Toby's second book is out! It's as good, if not better than the first you can get it from Waterstones or Amazon.
Here's a synopsis:

Tea...a beverage brewed from the fermented dried leaves of the shrub Camellia sinensis and imbibed by all the great civilisations in the galaxy's history; a source of refreshment, stimulation and, above all else, of moral fibre - without which the British Space Empire must surely crumble to leave Earth at the mercy of its enemies. Sixty per cent of the Empire's tea is grown on one world - Urn, principal planet of the Didcot system. If Earth is to keep fighting, the tea must flow. When a crazed cult leader overthrows the government of Urn, Isambard Smith and his vaguely competent crew find themselves saddled with new allies: a legion of tea-obsessed nomads, an overly-civilised alien horde and a commando unit so elite that it only has five members. Only together can they defeat the self-proclaimed God Emperor of Didcot and confront the true power behind the coup: the sinister legions of the Ghast Empire and Smith's old enemy, Commander 462.

Thursday 3 January 2008

...about Online Gaming

It is not possible to explain online gaming. You must experience it. No, sorry, that’s the Matrix, which was a big computer game that many people played at once. The first online game was called “Have you got any teabags, old chap?” and was played between two programmers on an Enigma machine shortly after the Second World War. Since then, online gaming has taken vast steps forward, to the point where one fifty-sixth-level warlock can enter an entire virtual world, summon an army of skeletons and demand of another “Have you got any magic bags of tea, dude?”
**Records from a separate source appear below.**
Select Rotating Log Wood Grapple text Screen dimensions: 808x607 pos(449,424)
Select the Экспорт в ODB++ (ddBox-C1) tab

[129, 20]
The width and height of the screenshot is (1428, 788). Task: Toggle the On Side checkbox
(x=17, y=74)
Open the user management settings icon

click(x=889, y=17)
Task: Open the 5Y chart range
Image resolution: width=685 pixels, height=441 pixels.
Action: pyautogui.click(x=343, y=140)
Players of such games are often stereotyped. The joke goes that the gorgeous elf-maiden with whom you stormed the Citadel of Urk is actually a pimply fat man named Barry. This is untrue. The truth about online games is this: none of the other characters is a real person. You only think they are.
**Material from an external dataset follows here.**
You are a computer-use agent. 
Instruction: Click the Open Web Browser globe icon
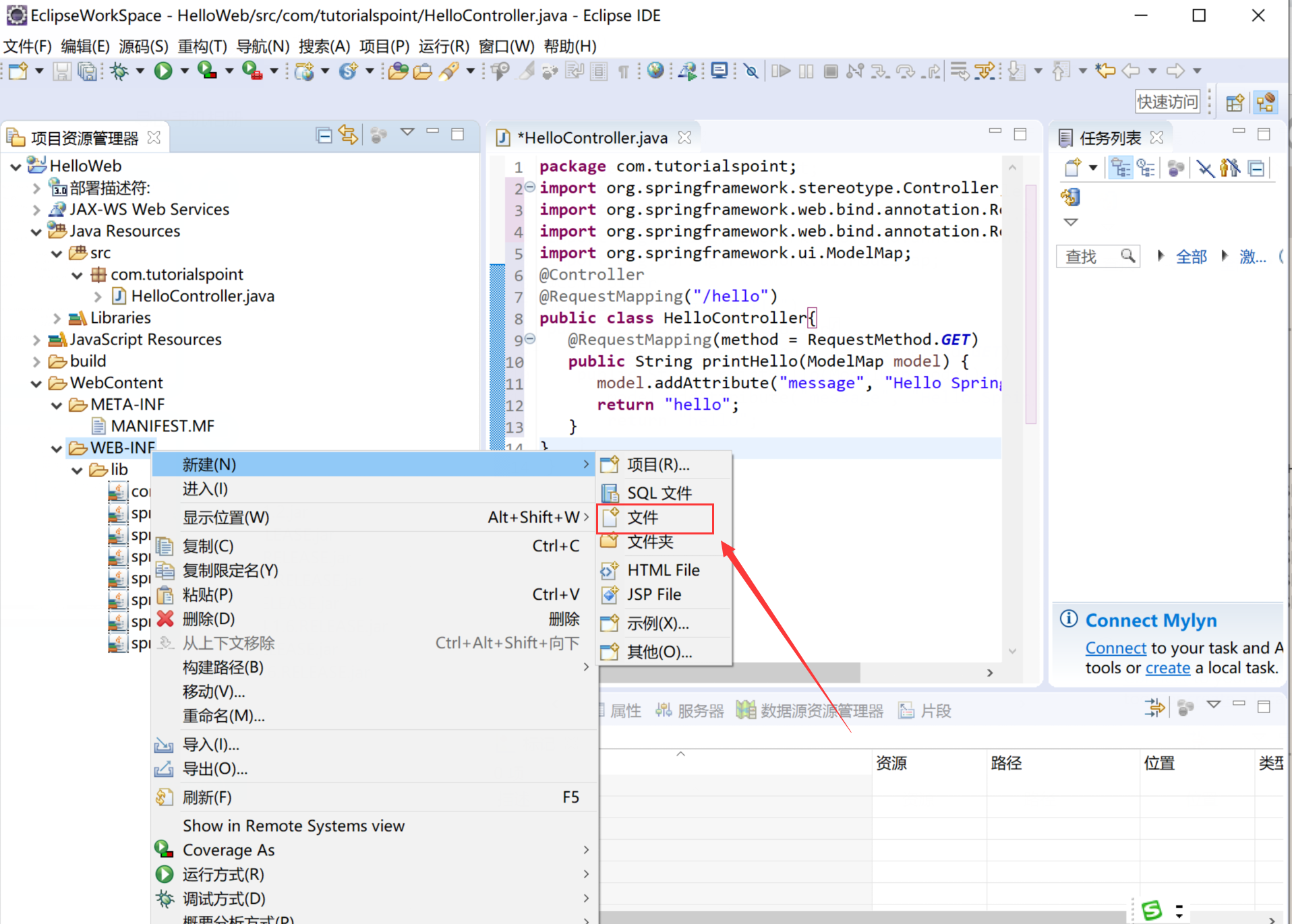(655, 71)
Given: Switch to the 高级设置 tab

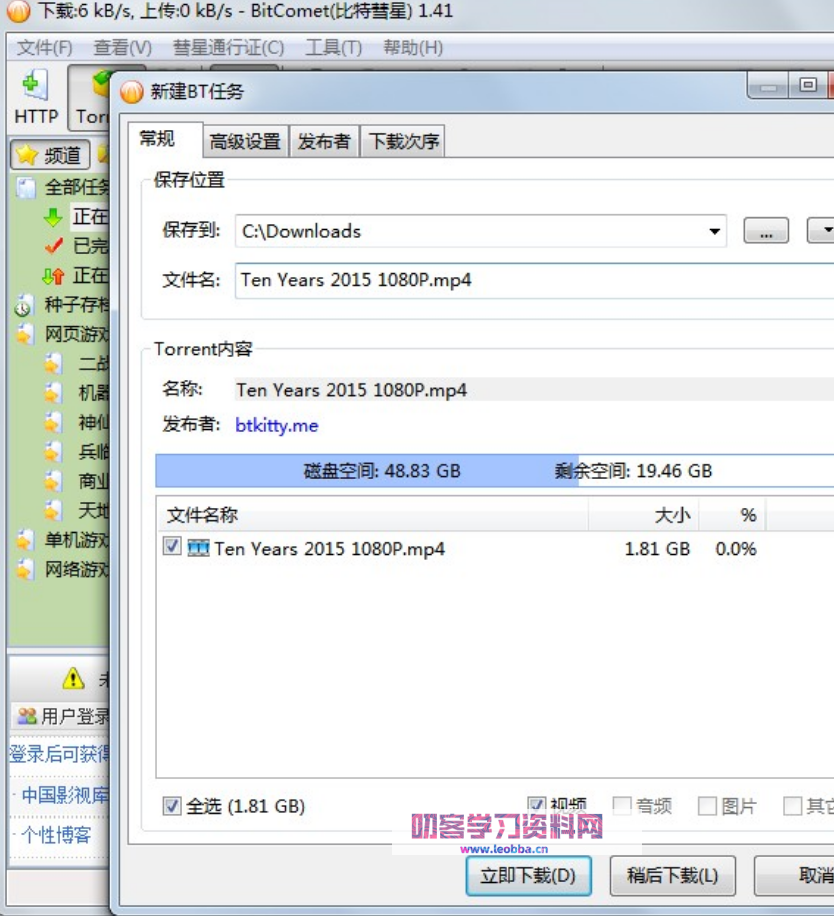Looking at the screenshot, I should click(245, 141).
Think about it. A ZX Spectrum with a hangover could programme a little man to run past you gibbering nonsense, weaving like a drunken fly and occasionally shouting “lol”. Just think how many other gibbering fellow-players could be created by a vast mainframe in Stockholm able to process enough pornography to turn China blind. The only exception to this is Second Life, an attempt to recreate venture-capitalism with Lego men. The players of Second Life actually are wizards and gorgeous elf-maidens, who have grown tired of smiting the Unliving Horde and have embarked on an epic quest to buy a poorly-drawn settee.